The No-Clean Flux Remover – VeriClean™ (#MCC-DC1) has a TLV of 200 ppm which sounds a bit on the low side, but in this case the TLV doesn’t tell the whole story. VeriClean™ is a remarkable solvent, based on siloxanes, and it is highly effective on most “no clean” fluxes and pastes. It is unique in that the raw material is quartz, also known as sand. (Yep, we mean S-A-N-D, as in high tide, sunburn and beach blanket bingo.) As for safety, the SDS sheet for the raw material says “No first aid should be required.” You don’t get much safer than that.
The nonflammable choices improve on worker safety even more.
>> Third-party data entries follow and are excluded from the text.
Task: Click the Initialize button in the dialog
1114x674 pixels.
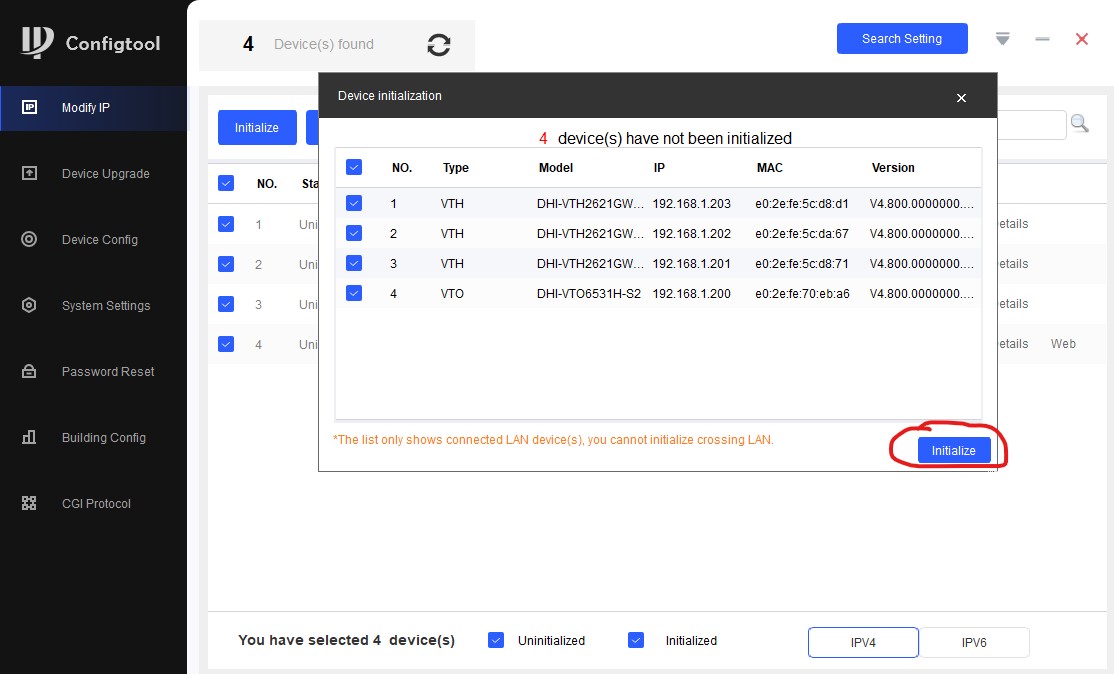Action: [953, 451]
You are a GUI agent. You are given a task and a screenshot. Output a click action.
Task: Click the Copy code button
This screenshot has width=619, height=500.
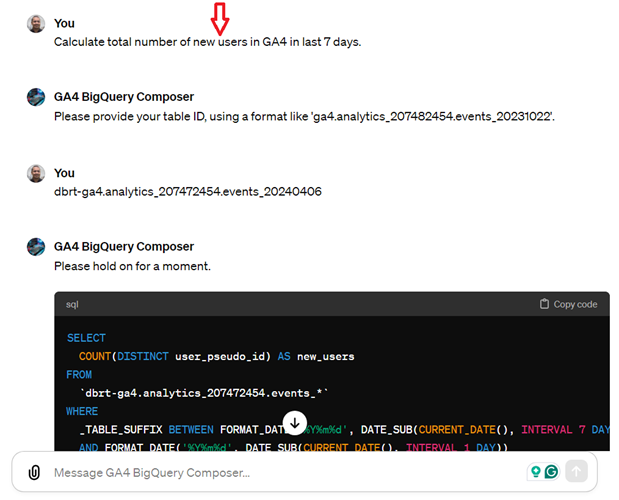pyautogui.click(x=568, y=304)
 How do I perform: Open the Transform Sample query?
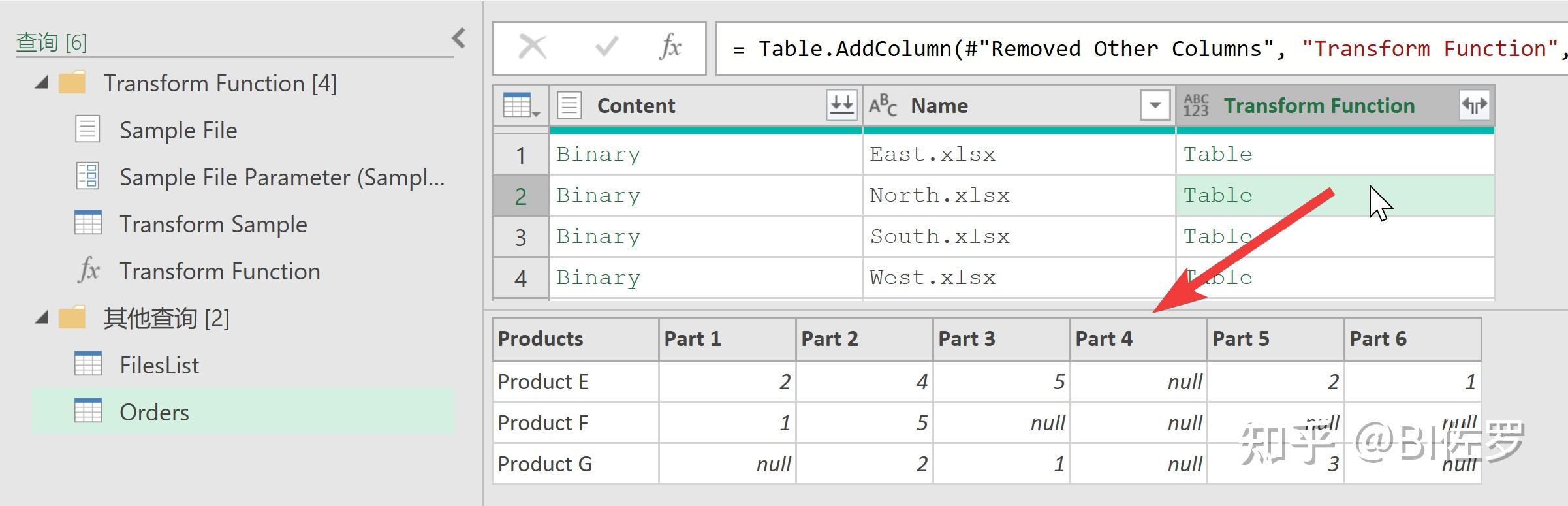tap(213, 225)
Choices like the General Purpose Flux Remover (#MCC-FRC), Heavy Duty Flux Remover – SuprClean™ (#MCC- SPR), the Lead-Free Flux Remover – PowerClean™ (#MCC-PW2) and so on) have very good toxicity ratings. Most of them have assigned TLV ratings in the range of 200 ppm. But in addition to being relatively safe they also are nonflammable. They dry quickly, have very little odor, have excellent materials compatibility profiles and some of them are azeotropes and so they can be used in heated cleaning systems.
Specific details about each product and its toxicity ratings can be found on every product specification sheet and in every safety data sheet (SDS) as published in this site.
MicroCare also recommends companies improve safety by improving the cleaning processes. This means to create a workplace environment where people use less solvent. MicroCare recommends using the TriggerGrip™ dispenser. in detailed field trials, the TriggerGrip™ dispensing system kept solvent vapors down to about 15 ppm, which improves worker safety. With the TriggerGrip™ dispensing system you will always use less solvent, get less on your hands, less in your lungs and less in your eyes. In this case, less is more — much, much more.